Savunma ve temassız oyun

Haftalardır ‘oyun’ ve ‘oyuncu performansları’ üzerine yapılan eleştirilere Abdullah Avcı Monaco maçından önce noktayı koyarak Kasım’ı işaret etti. Kasım’a kalmadan o akşam ‘fırtına’ koptu. Ancak bu oyun sürdürülebilir hale gelmeli ve gelişerek devam etmeliydi. Trabzonspor, kendi sahasında aldığı tarihi bir galibiyetin moraliyle gitti Dolmabahçe’ye...

Baskı falan umurunda değildi. Kendi oyununu oynadı ve iki defa da öne geçti ancak tek puanla yetinmek zorunda kaldı. Ancak oyunda neredeyse bütün momentumları kazandığı sırada fiziksel olarak düşen Hamsik yerine Ömür’ün, maçta bir türlü istenilen performansı veremeyen Bakasetas yerine Gomez’in alınmasıyla Beşiktaş’ı maça ortak etti.

Bu tercih hatalarının yanında Trabzonspor savunmada geçen yılı arıyor. Özellikle Bartra’nın kademe hataları ciddi bir sorun olarak karşımıza çıkıyor. Bir defa Weghorst ile eşleşti orada da Trabzonspor golü yedi. Yine takımda temaslı oyundaki eksiklikler oldukça fazla. Mesela Larsen mesela Eren, rakibi kendi alanlarında karşılarken sadece yaklaştı, bir kez dahi temas etmedi.

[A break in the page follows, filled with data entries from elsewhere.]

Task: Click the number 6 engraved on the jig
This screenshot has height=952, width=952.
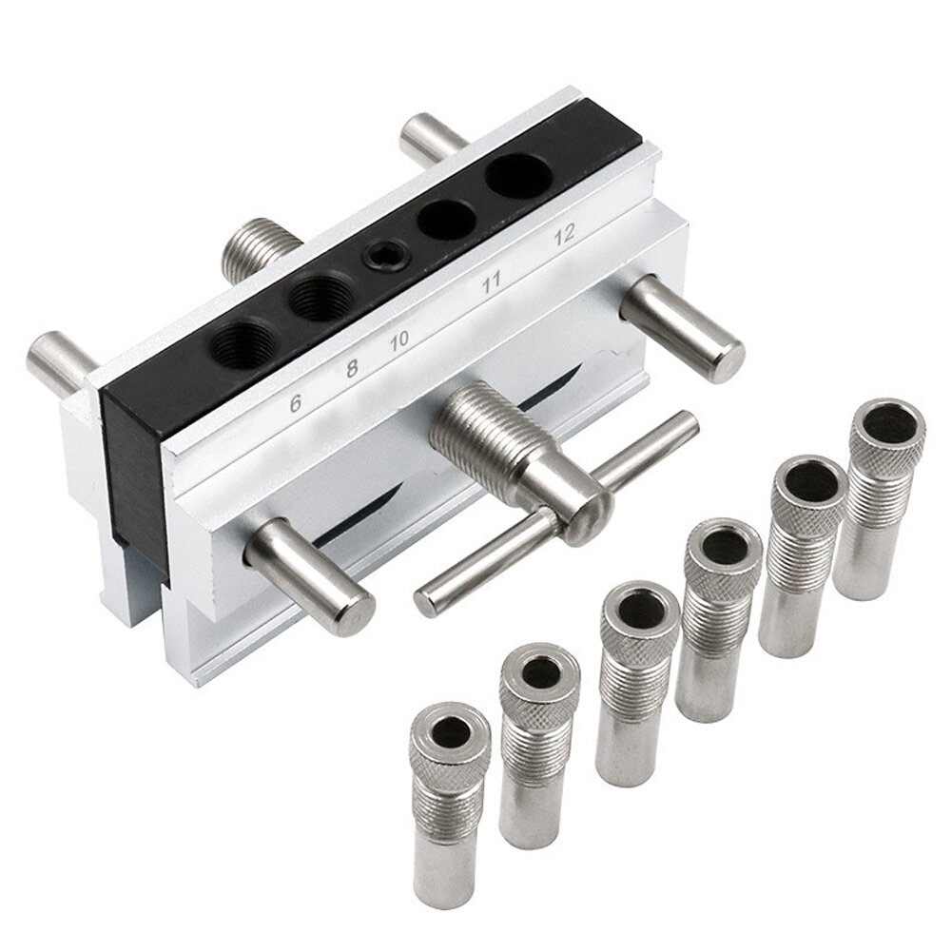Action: pyautogui.click(x=297, y=402)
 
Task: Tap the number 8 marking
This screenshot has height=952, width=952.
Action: pyautogui.click(x=352, y=369)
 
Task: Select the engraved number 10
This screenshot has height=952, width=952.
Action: pyautogui.click(x=399, y=340)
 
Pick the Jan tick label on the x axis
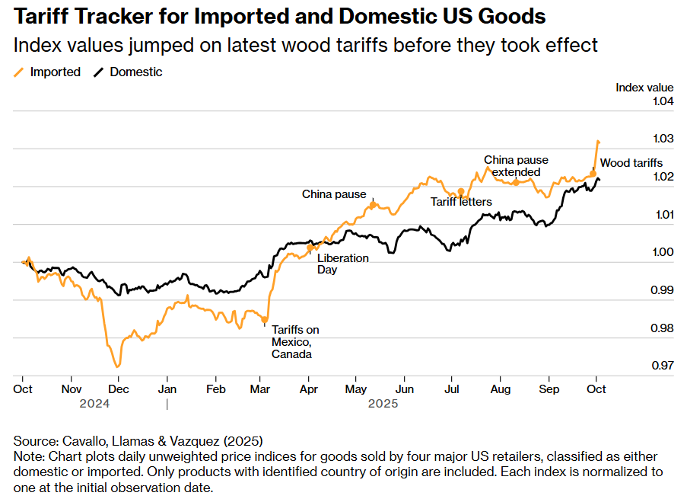[x=167, y=389]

Ki iki gol de Eren’in olduğu taraftan geldi. Bu da Trabzonspor’un özellikle çizgi savunmasını halen doğru şekilde yapamadığını ortaya koyuyor. Trabzonspor kazanabileceği maçta -ki Bardhi o golü atsa başka şeyler konuşuyor olacaktık - bir puanı cebine koyarak döndü Trabzon’a. Lakin şu bir gerçek ki Bordo Mavililer ideal 11’ini oluşturuyor, oyununu oturtuyor ve geliştiriyor. Takım olma yolunda ilerliyor.